Assume that $f((a,b))$ is a bounded open set. Then $f((a,b))= (c,d)$ for some $c,d\in \mathbb{R}$. Indeed, $f((a,b))$ is an open set hence of the form $\bigcup (a_n,b_n)$ however $f([a,b])$ has at most two more points than $f((a,b))$, so we conclude.

Claim: if $f((a,b))= (c,d)$ then $f$ is continuous and strictly monotonic on $(a,b)$.

Proof: Firstly, we will show that $f$ is injective. Indeed assume that $f(x_1)= f(x_2)$ for some $x_1,x_2\in (a,b)$. Then take the $f((x_1,x_2))=(c_1,d_1) $ for some $c_1,d_1$, a contradiction since $f( [x_1,x_2] )$ needs two points to be closed. Now, since $f$ has the IVT propoerty and it is injective it is strictly monotonic and continuous.
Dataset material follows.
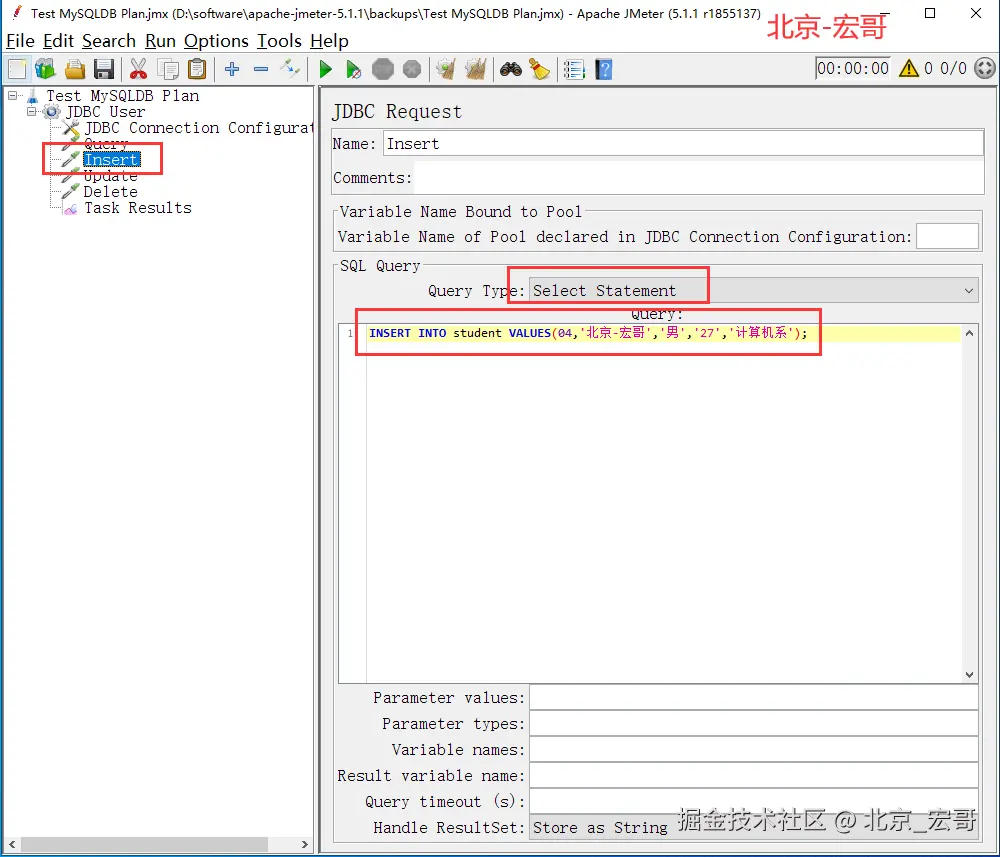
Task: Click the Reset search broom icon
Action: pos(540,69)
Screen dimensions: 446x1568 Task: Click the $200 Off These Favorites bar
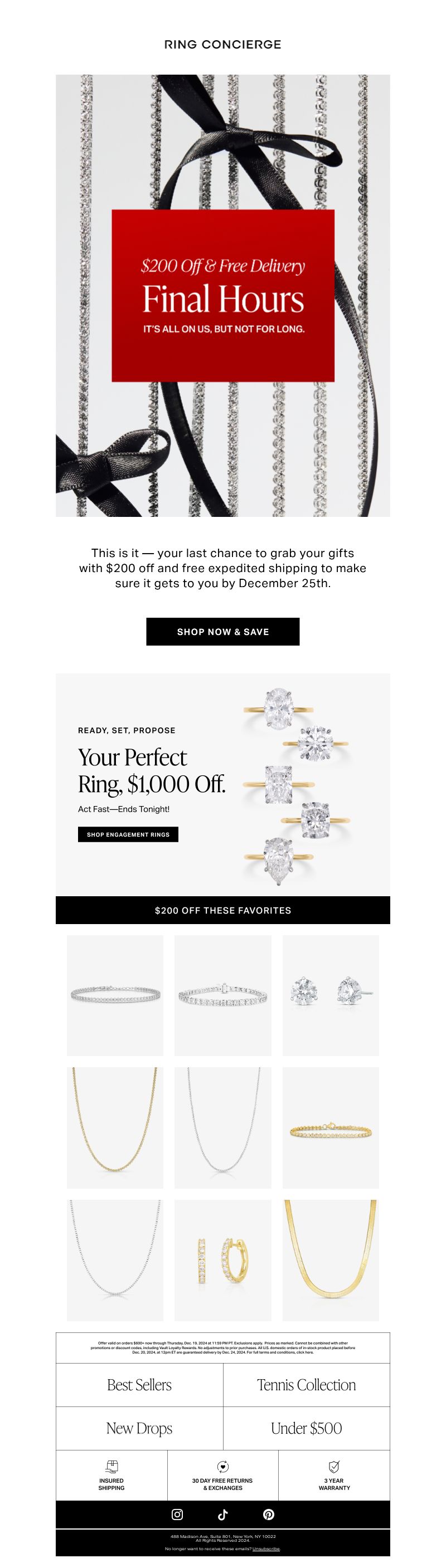[x=223, y=910]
We will argue by contradiction. Assume that $f$ is not continuous at $x_0$, and set $V_n=( x_0-1/n,x_0+1/n )$. Now, the claim implies there are $z_n<w_n$ such that $f(V_n )=(-\infty ,z_n)\bigcup (w_n,\infty) $ where $z_n$ or $w_n$ can possibly take the value $\pm \infty$. Also, notice that $w_n$ is increasing and $z_n$ is decreasing.

First case, one of the $z_n,w_n$ converges (to a finite limit). WLOG assume that $w_n \rightarrow w$. Now, pick a number $\beta$ in $(w,\infty)$ that is different from $f(x_0)$. We can find a sequence $p_n\in V_{n-1}\setminus V_n$ such that $f(p_n)=\beta +1/n$. A contradiction since the closed set $\{x_0\}\bigcup \{p_n|n\in \mathbb{N}\}$ gets mapped via $f$ to $\{f(x_0)\}\bigcup \{\beta +1/n|n\in \mathbb{N}\}$ which is not closed.

In the second case, we have $z_n \rightarrow -\infty$ and $w_n \rightarrow\infty$. This is a contradiction since the previous implies $\bigcap_{n \in \mathbb{N}}f(V_n)= \emptyset$, however $\bigcap_{n \in \mathbb{N}}f(V_n)$ always contains $f(x_0)$.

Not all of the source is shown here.